Can you update the items from the start of the records through the line containing "click(x=680, y=27)", replacing "dropdown" with "drop-down" and keeping everything else unchanged? Omit the pictures from your answer.

- SOURCE RECORDS:
⟨
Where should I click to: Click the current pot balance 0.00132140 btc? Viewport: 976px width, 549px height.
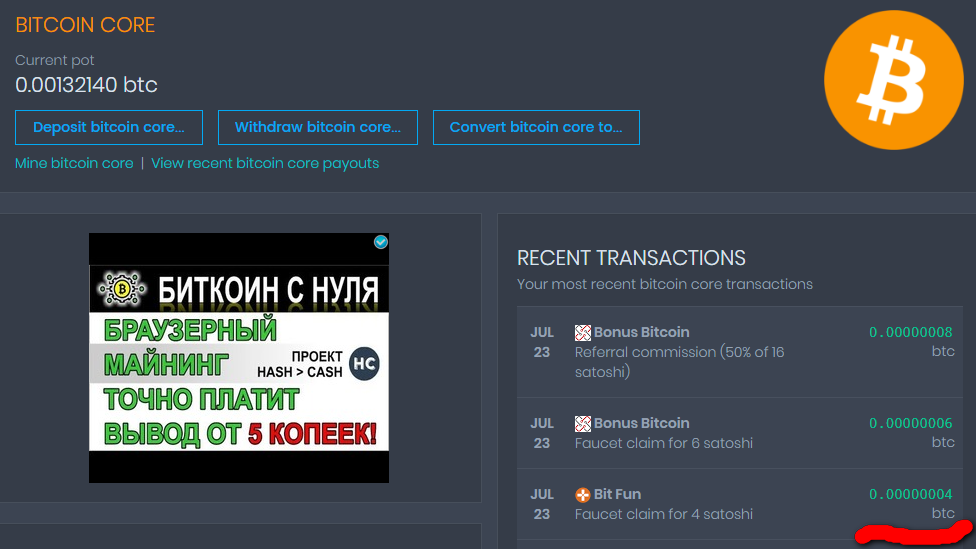[x=86, y=85]
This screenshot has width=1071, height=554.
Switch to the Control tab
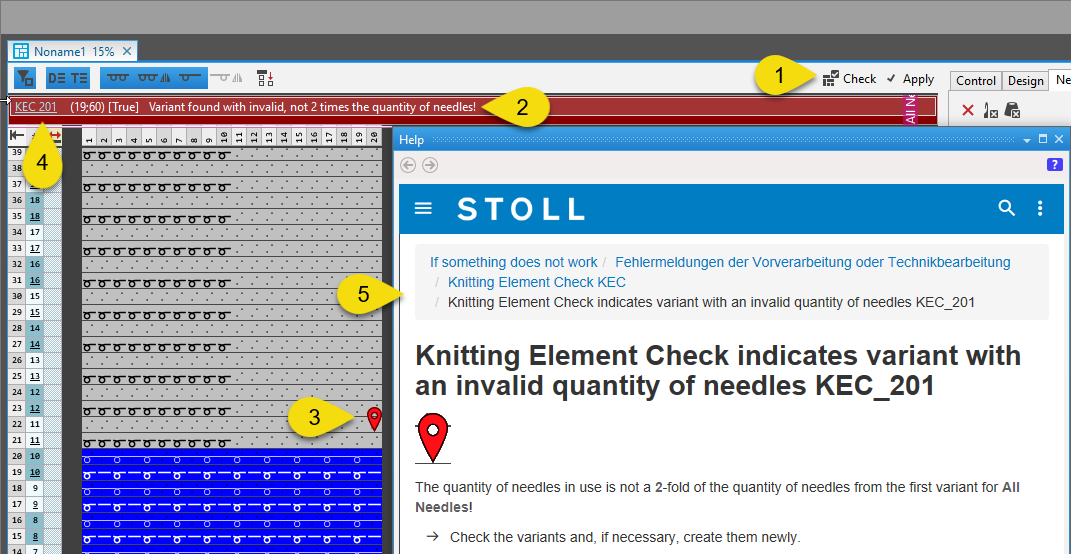coord(975,81)
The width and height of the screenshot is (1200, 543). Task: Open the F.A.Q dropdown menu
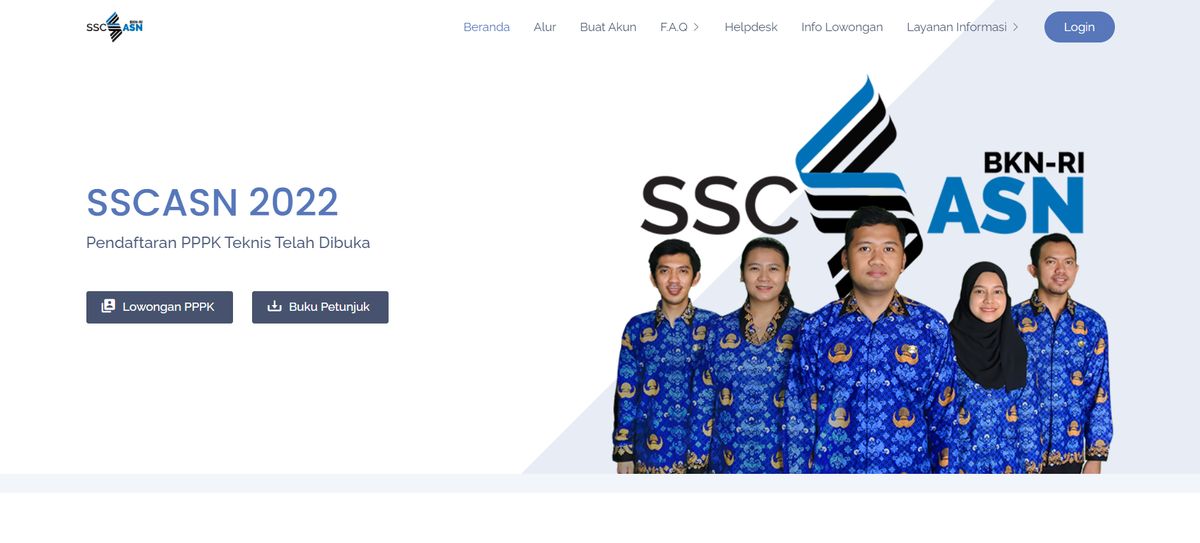click(x=680, y=27)
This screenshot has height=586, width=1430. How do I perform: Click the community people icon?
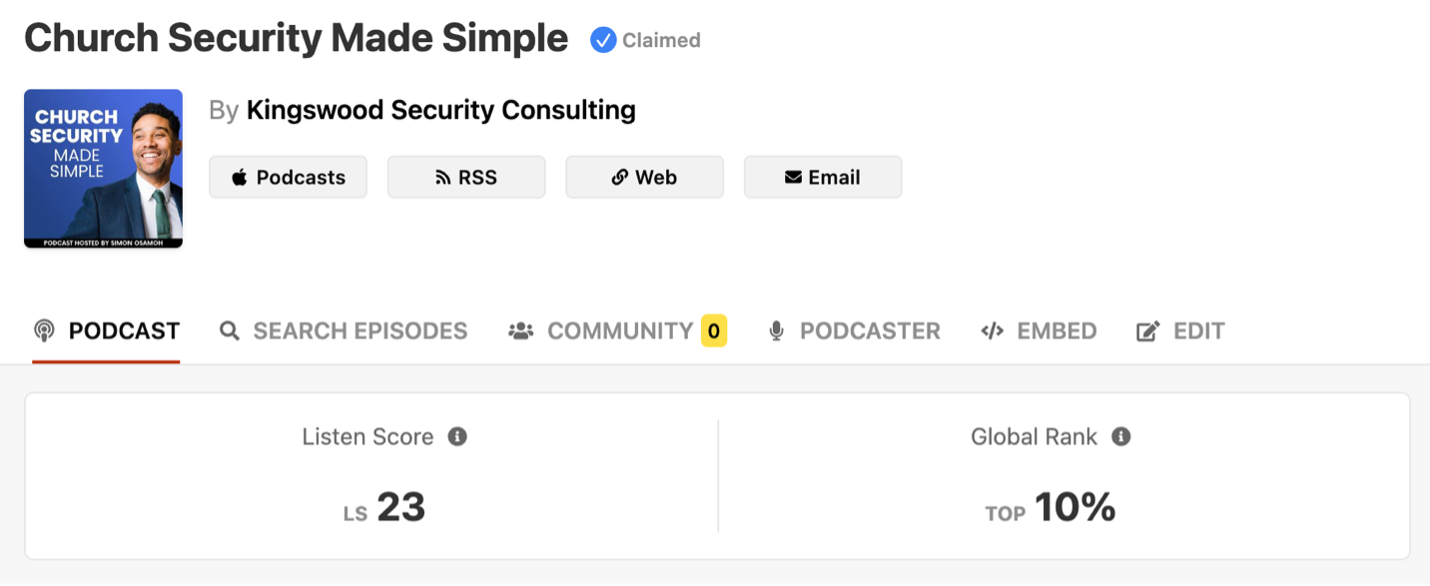click(520, 331)
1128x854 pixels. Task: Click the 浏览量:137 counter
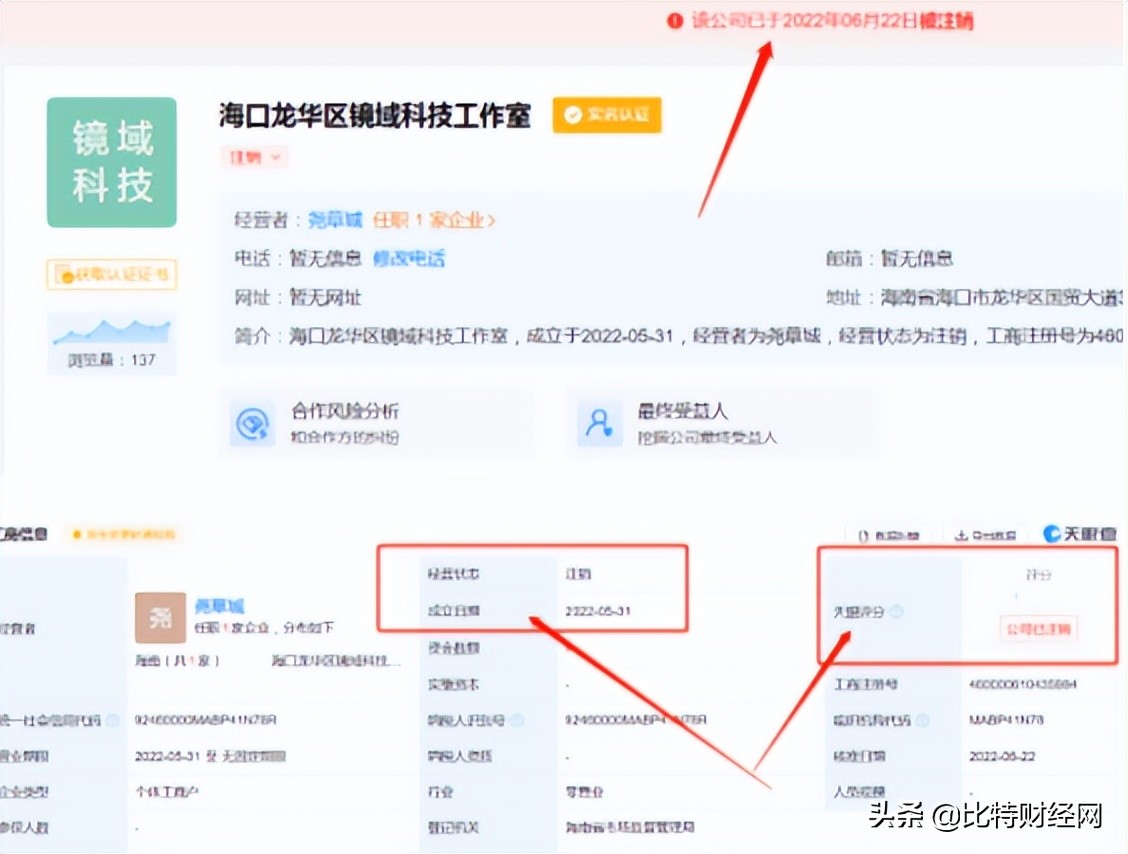point(111,357)
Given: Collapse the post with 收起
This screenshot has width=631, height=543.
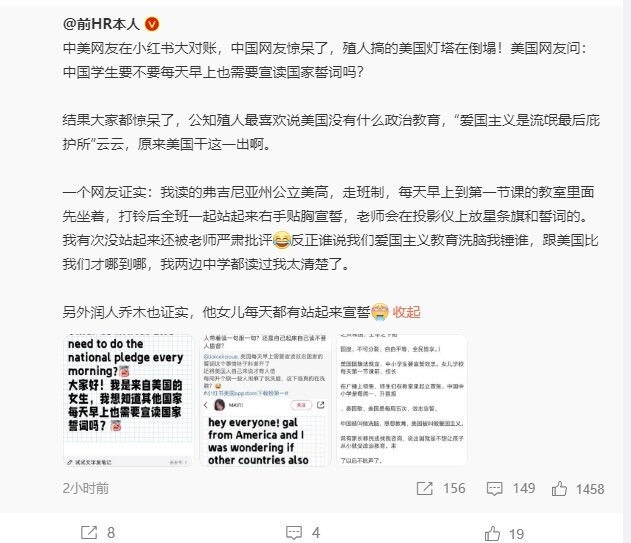Looking at the screenshot, I should pyautogui.click(x=406, y=312).
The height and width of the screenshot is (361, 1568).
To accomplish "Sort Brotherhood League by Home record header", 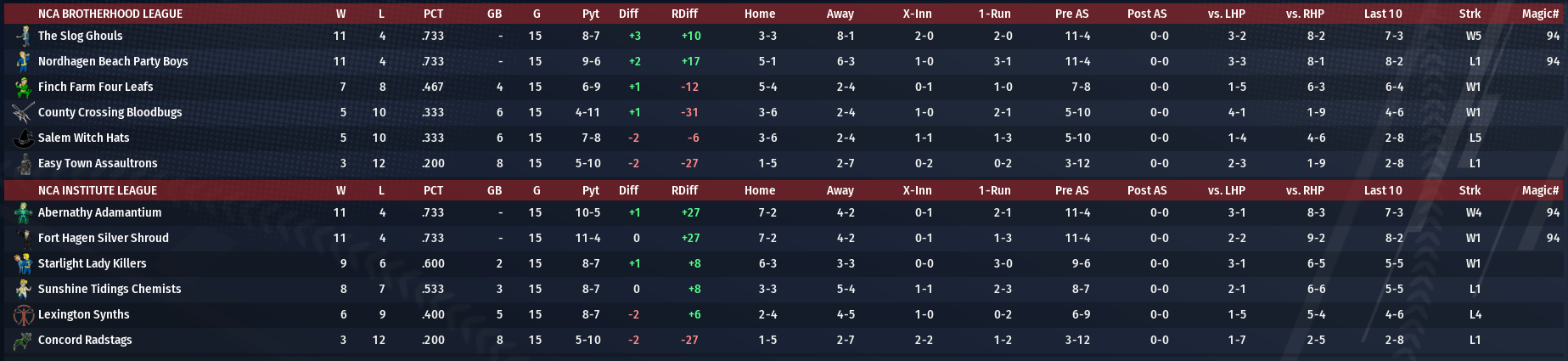I will click(x=760, y=14).
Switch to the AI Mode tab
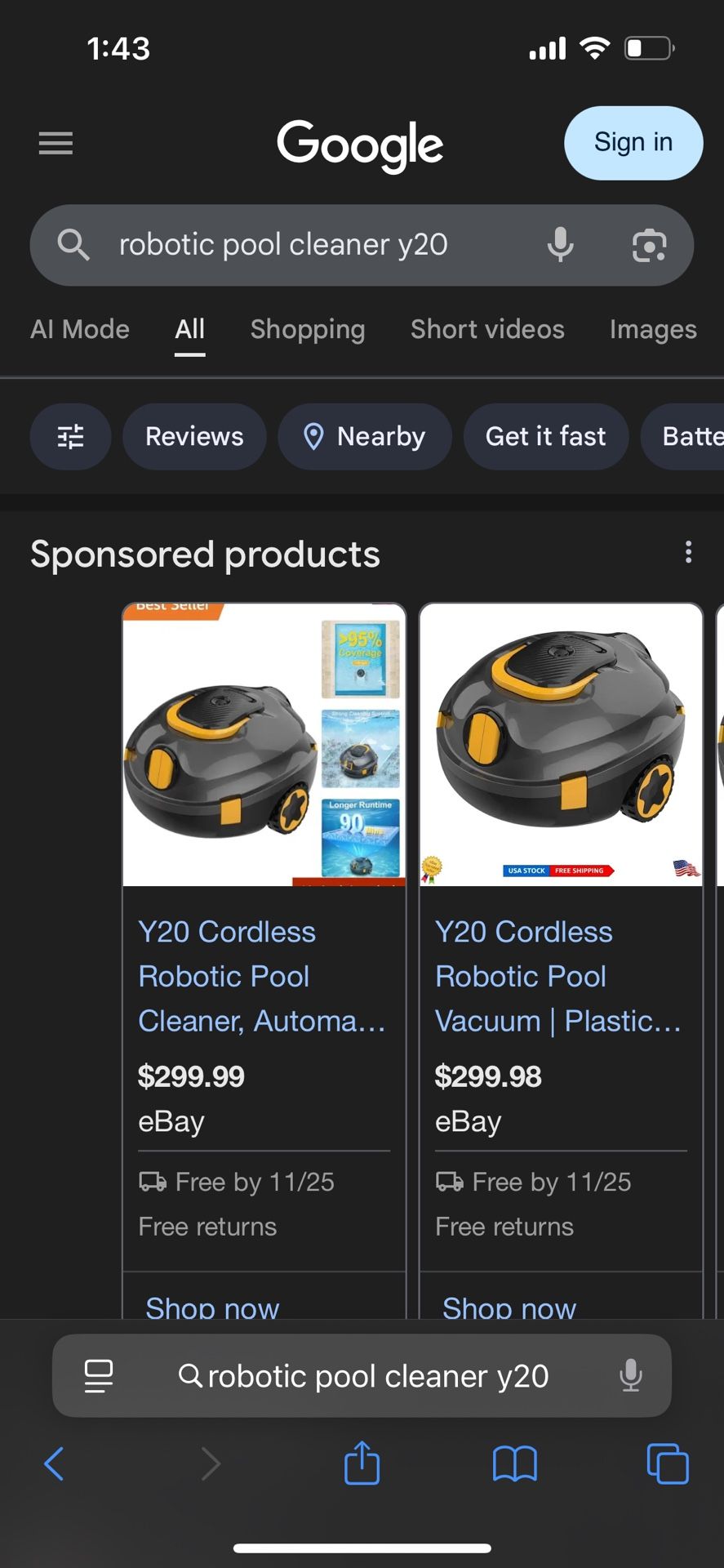724x1568 pixels. pos(80,329)
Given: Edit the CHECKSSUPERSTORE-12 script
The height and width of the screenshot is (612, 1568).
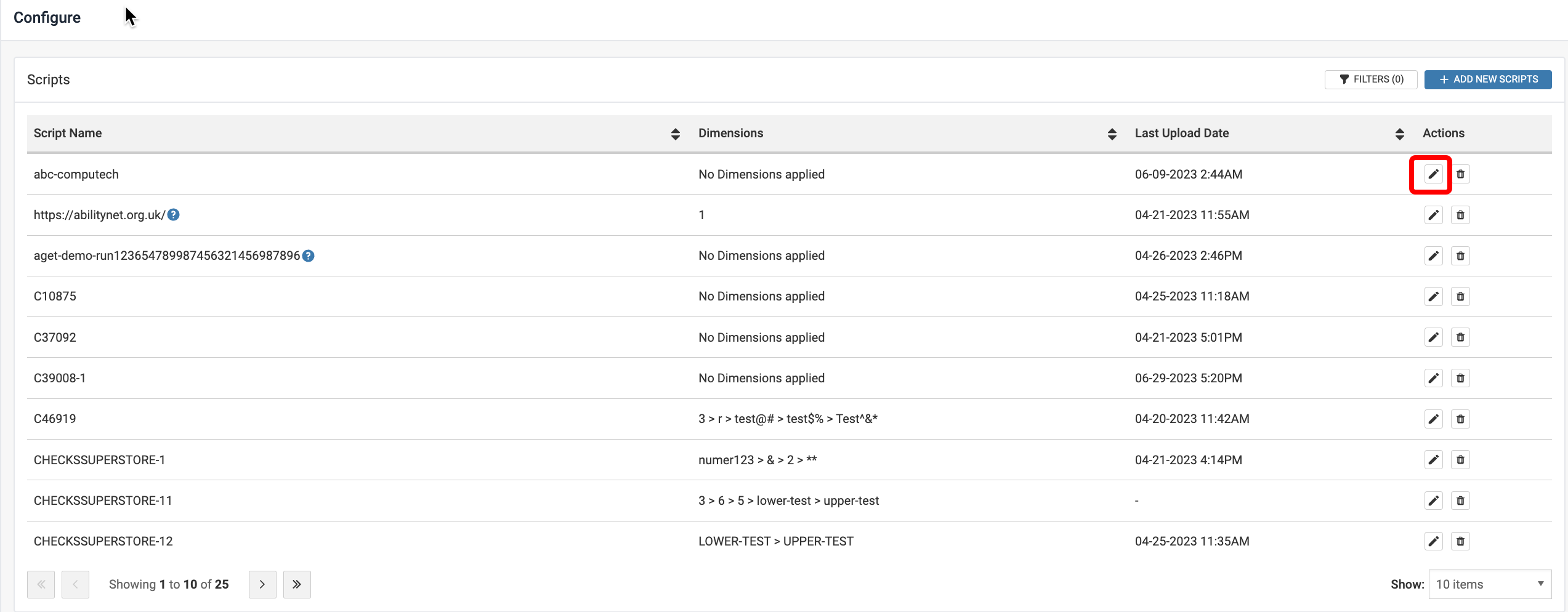Looking at the screenshot, I should pyautogui.click(x=1433, y=541).
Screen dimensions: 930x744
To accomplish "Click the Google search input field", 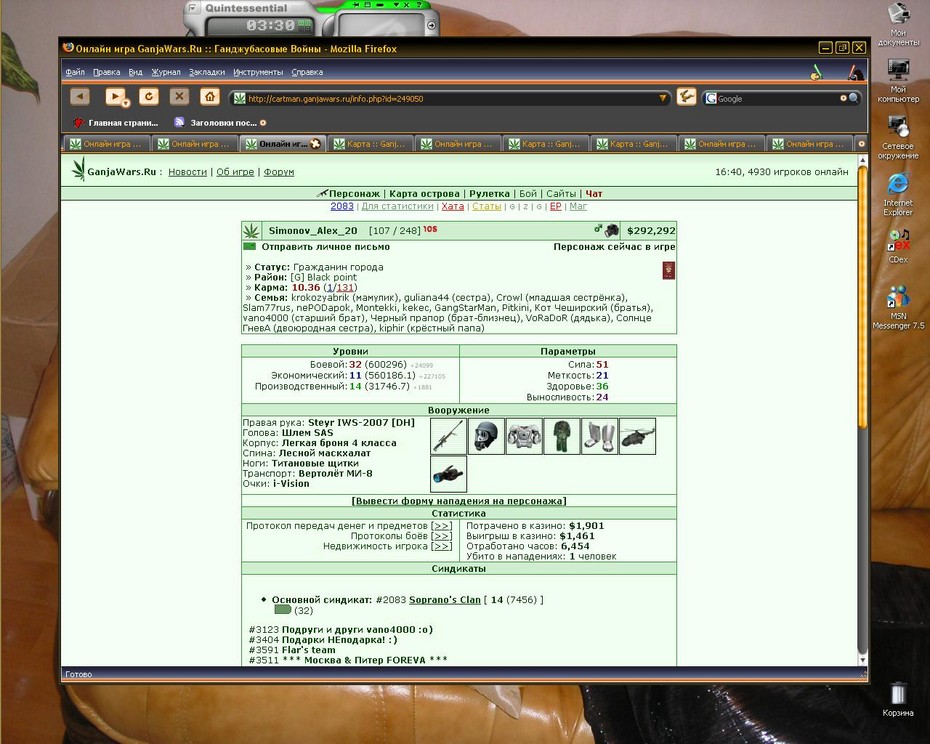I will (x=777, y=98).
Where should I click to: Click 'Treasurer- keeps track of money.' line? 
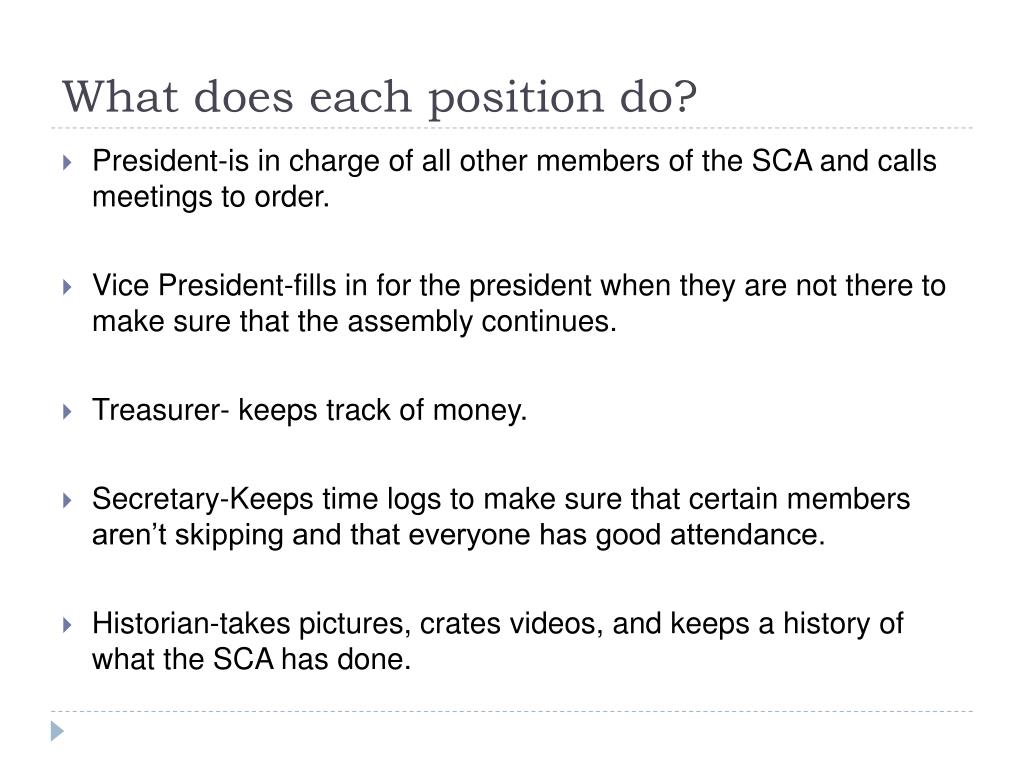310,410
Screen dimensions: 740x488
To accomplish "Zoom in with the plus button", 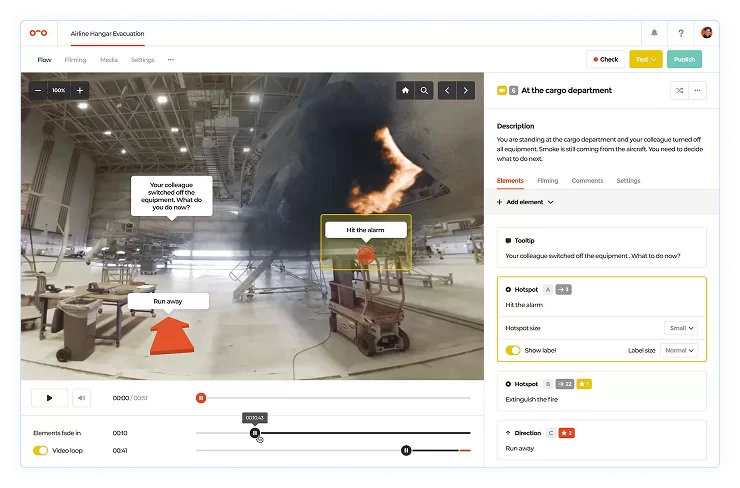I will coord(80,90).
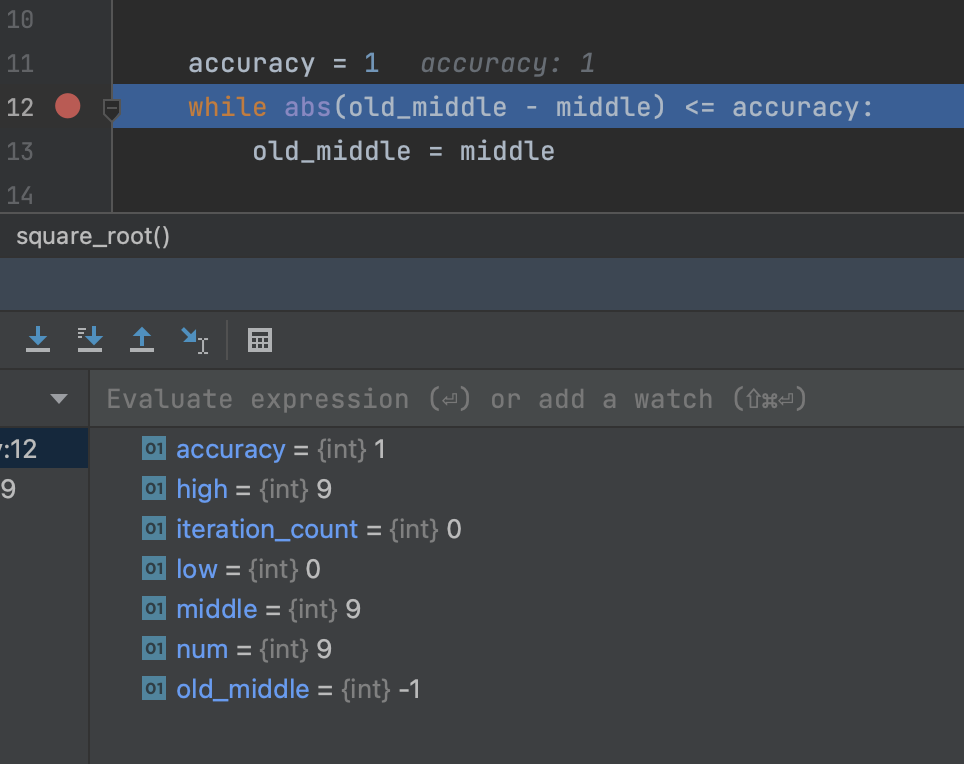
⟩
- FULL OUTPUT:
Where should I click to: Click the current pot balance 0.00132140 btc? Viewport: 976px width, 549px height.
[x=86, y=85]
This screenshot has width=1071, height=554.
Switch to the Control tab
coord(975,81)
The width and height of the screenshot is (1200, 543). Task: Open the F.A.Q drop-down menu
click(x=680, y=27)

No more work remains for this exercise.